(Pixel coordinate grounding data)
------------------------------------------------------------------------
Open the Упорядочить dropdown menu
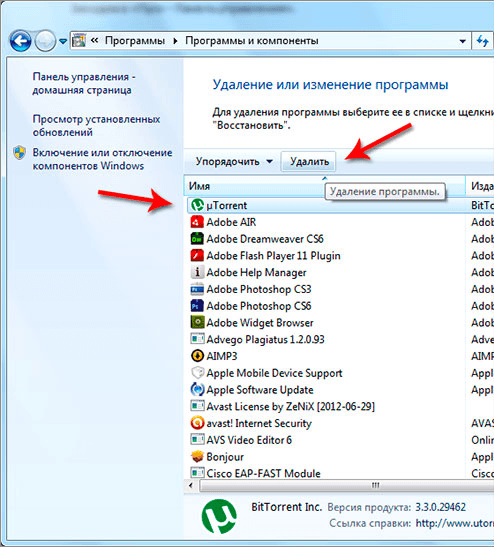The height and width of the screenshot is (547, 494). pyautogui.click(x=234, y=162)
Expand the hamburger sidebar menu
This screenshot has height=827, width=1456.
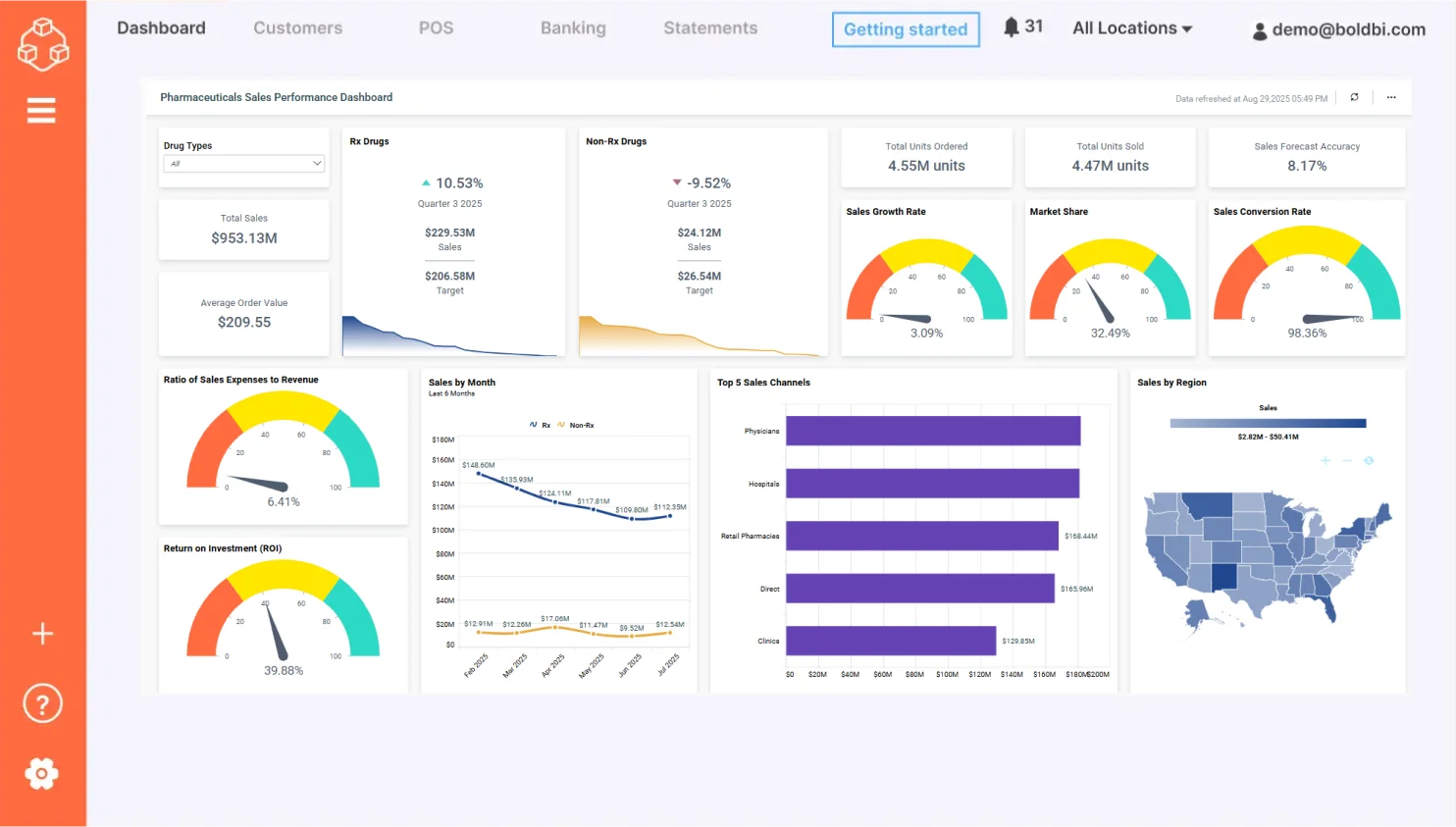click(x=41, y=110)
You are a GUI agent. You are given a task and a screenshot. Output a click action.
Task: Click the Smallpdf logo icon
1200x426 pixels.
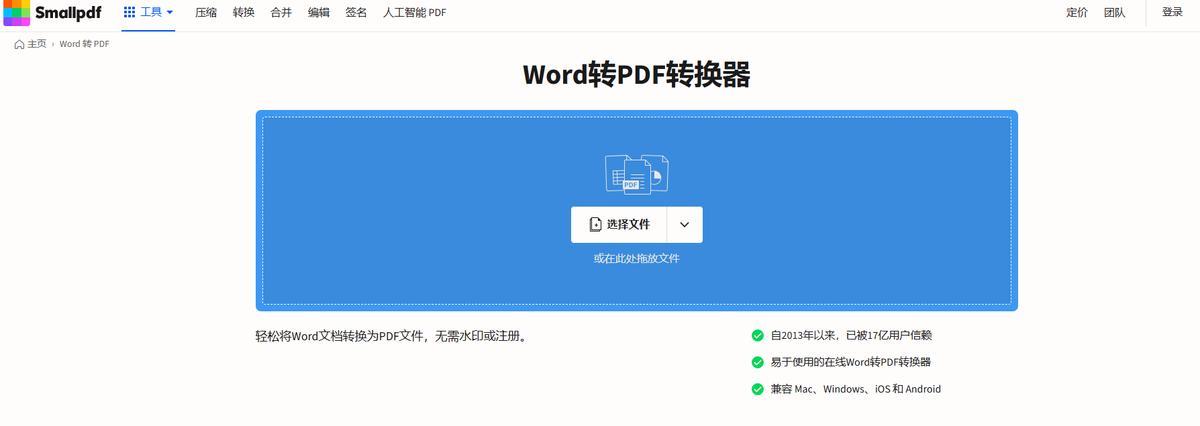17,13
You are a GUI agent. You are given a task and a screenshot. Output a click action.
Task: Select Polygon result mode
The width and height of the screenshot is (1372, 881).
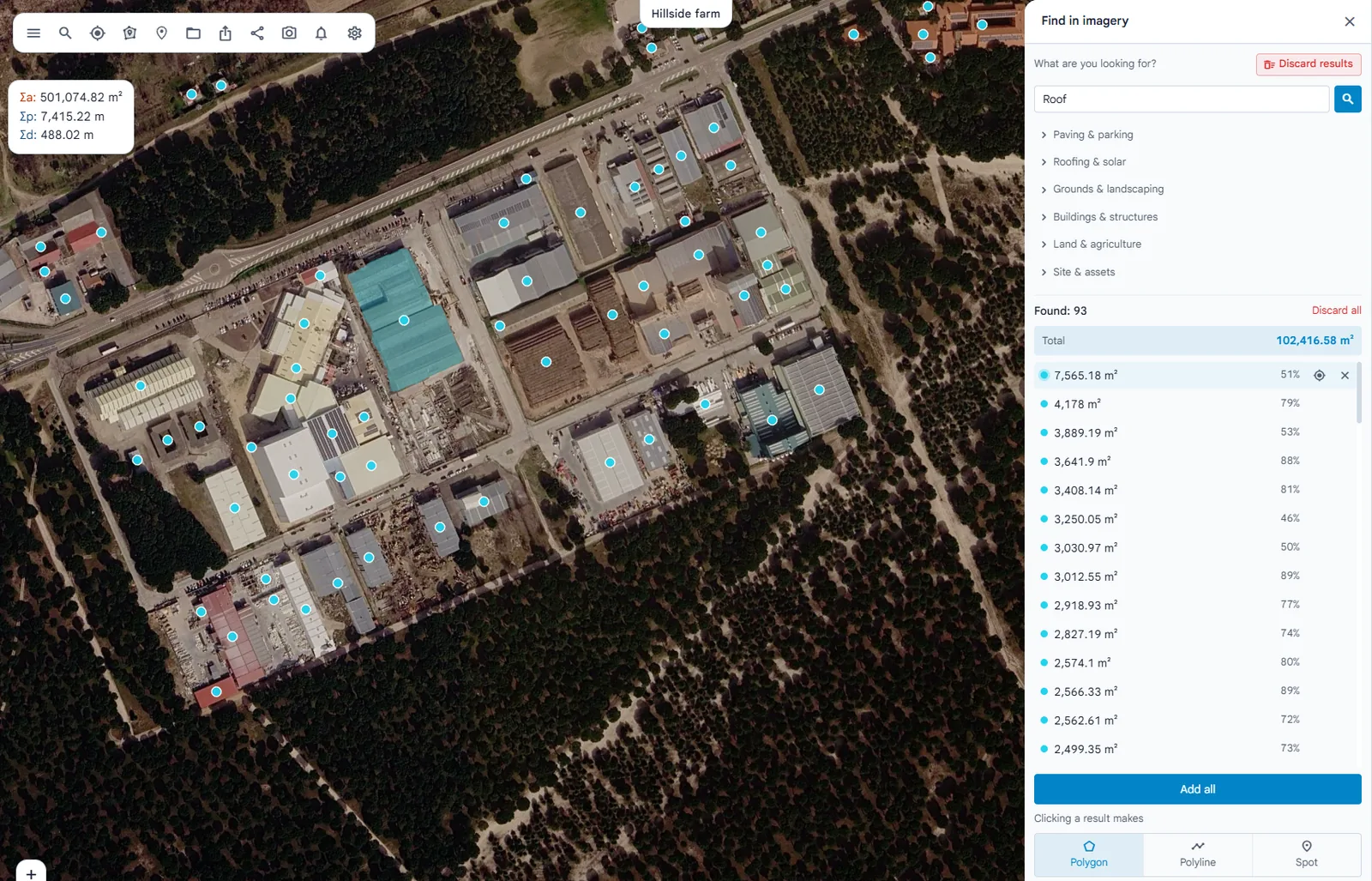point(1088,854)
------------------------------------------------------------------------
◆ WHAT NEEDS TO BE DONE ◆
Set down only the lines from the one with "The width and" through the end of the entries, exactly as they appear, leaving out each picture.

◆ RESULT ◆
The width and height of the screenshot is (1372, 881).
point(1088,854)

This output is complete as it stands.